EGU General Assembly 2014 edition:11 location:Vienna date:27 April - 02 May 2014
The anisotropy of magnetic susceptibility (AMS) of progressively deformed, fine-grained sedimentary rocks is determined for different tectonometamorphic settings in Central Armorica (Brittany, France). Low-temperature AMS and high-field torque magnetometry on a representative selection of samples indicate that the magnetic fabric is dominantly paramagnetic and the ferromagnetic (s.l.) contribution can be neglected. The AMS documents a progressive transition of intermediate fabrics to tectonic fabrics and increasingly stronger developed tectonic fabrics. An integrated magnetic-mineralogical approach is performed in order to assess whether we can use this evolution as a quantitative indicator for the intensity of cleavage development in Central Armorica.

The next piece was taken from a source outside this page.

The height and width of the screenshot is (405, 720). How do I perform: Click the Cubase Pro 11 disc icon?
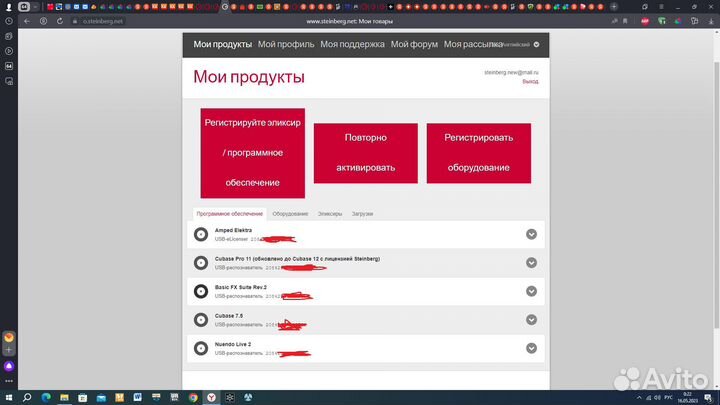pos(200,263)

During the magnetic fabric transition, the maximum susceptibility axis (K1) remains stationary oriented parallel to the bedding – cleavage intersection, whereas the minimum susceptibility axis (K3) orientation distribution changes from a moderate girdle distribution in the intermediate fabric types, to a strongly clustered distribution parallel to the cleavage pole for the tectonic fabric types. A Woodcock two-axis ratio plot is used to evaluate this change in K3 distribution. This shows a regional pattern with intermediate fabrics in the southern part of Central Armorica and tectonic fabrics in the northern part of Central Armorica.
Quantitative analysis of the observed magnetic fabrics shows that the fabric transition described above is accompanied by an evolution from prolate susceptibility ellipsoids with a relatively low degree of anisotropy to oblate ellipsoid with an increasingly higher degree of anisotropy. In a graph of the shape parameter T against the corrected degree of anisotropy PJ, this evolution has a hockey-stick shaped pattern with the vertical branch reflecting the actual transition from intermediate to tectonic fabric type and the horizontal branch reflecting progressively stronger developed tectonic fabrics. The analysis confirms the general northward increasing intensity of tectonic fabric development for Central Armorica.
Thus, based on the K3 orientation distribution and PJ and T values, we could infer a general magnetic fabric transition and an increasingly stronger tectonic fabric development, which is in line with the overall geodynamic model of Central Armorica describing a northward increasing strain gradient. However, exceptions to this general trend do occur with both prolate intermediate fabrics in the northern part of Central Armorica, and oblate tectonic fabrics in the southern part of Central Armorica – resulting in a sometimes relatively large spread in AMS for samples from an area with a homogeneous tectonometamorphic history. This suggests that the amount of strain is not the only major factor determining magnetic fabric development, thus jeopardizing a quantitative AMS interpretation in terms of strain.
Preliminary mineralogical analyses suggest that fabric transition and spread in PJ and T values between samples of a single sampling area, affected by a homogeneous amount of strain, reflect variations in mineralogy, i.e. the relative amount of quartz versus platy clay minerals. This mineralogical influence on the AMS evolution is currently being further investigated in order to get a better understanding of the magnetic fabric transition in deformed, fine-grained sedimentary rocks and assess the applicability of AMS as a (semi )quantitative strain marker in Central Armorica.